Dépendance à l’alcool : Boire sans déboires

Assumer sa propre responsabilité face à une consommation abusive d’alcool ne doit pas forcément coïncider avec une vie d’abstinence.

Alcoolodépendants : La consommation contrôlée par un coach en alternative à l’abstinence à vie

Assumer sa propre responsabilité face à une consommation abusive d’alcool ne doit pas forcément coïncider avec une vie d’abstinence.

Une autre approche existe pour ces personnes à risque: c’est la «consommation contrôlée», une issue possible pour qui n’est pas (ou pas encore) prêt à envisager de renoncer entièrement à l’alcool.

Il y a quelques lustres encore, l’opinion des spécialistes était faite : pour les alcoolodépendants, une seule voie de salut, l’abstinence à vie. Mais depuis quelques années une nouvelle approche a vu le jour, l’idée selon laquelle, à défaut de choisir l’abstinence, les personnes ayant un problème d’alcool pouvaient continuer à boire, mais de façon plus mesurée et donc moins nocive pour leur santé.

Du point de vue pratique, consommer moins signifie établir un plan d’entente avec un coach.Les patients fixent la quantité totale d’alcool à laquelle ils «auront droit» par jour et par semaine, et déterminent durant combien de jours ils renonceront entièrement à boire.

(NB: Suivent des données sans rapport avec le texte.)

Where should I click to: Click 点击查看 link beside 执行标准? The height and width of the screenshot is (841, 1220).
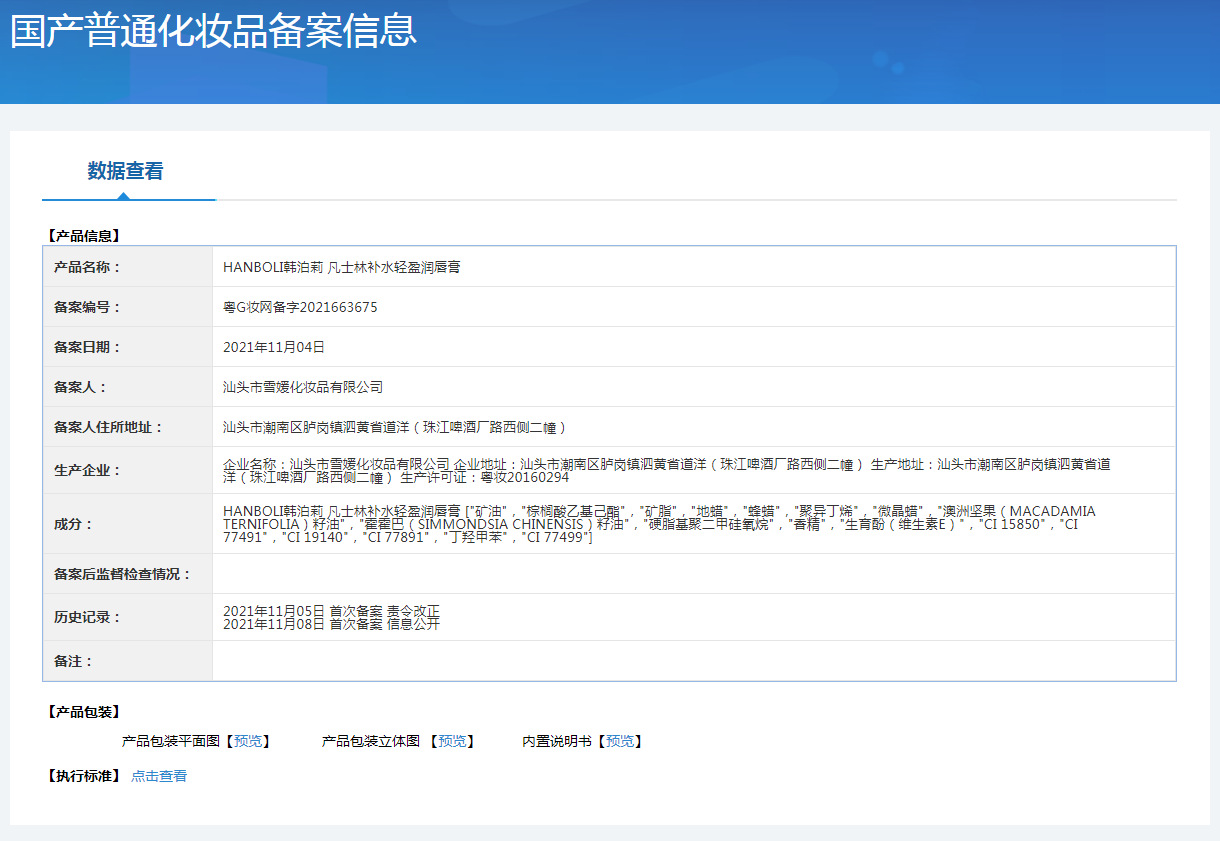pos(159,776)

Afin de pouvoir atteindre ces objectifs, ils mettent au point avec l’aide de leur mentor des stratégies et des règles de conduite, par ex.:
· choix de l’heure à partir de laquelle on s’autorise à boire
· dans quels lieux on décide de le faire, dans lesquels non
· à quelle vitesse consommer · en compagnie de qui
· consigne de ne boire que lorsqu’on se sent de bonne humeur.

A l’échelle de la Suisse Romande, il existe depuis 5 ans un programme qui soutient cette approche, Alcochoix. Le grand avantage de ce programme de consommation contrôlée est qu’il offre à aux personnes ne pouvant pour l’instant s’abstenir entièrement la chance de ramener à un niveau moins préjudiciable les quantités d’alcool absorbées. Et d’ailleurs, il semble que la méthode ait un effet positif sur la motivation des intéressés à se prendre en main, et peut alors être un tremplin pour envisager l’abstinence. Les spécialistes soulignent une réserve à ce programme. Il n’est pas indiqué pour tout le monde : seuls celles et ceux qui réussissent à tenir un relevé précis et constant de leur consommation et à maintenir le cap sur les buts fixés en matière de quantité peuvent s’attendre à gagner leur pari.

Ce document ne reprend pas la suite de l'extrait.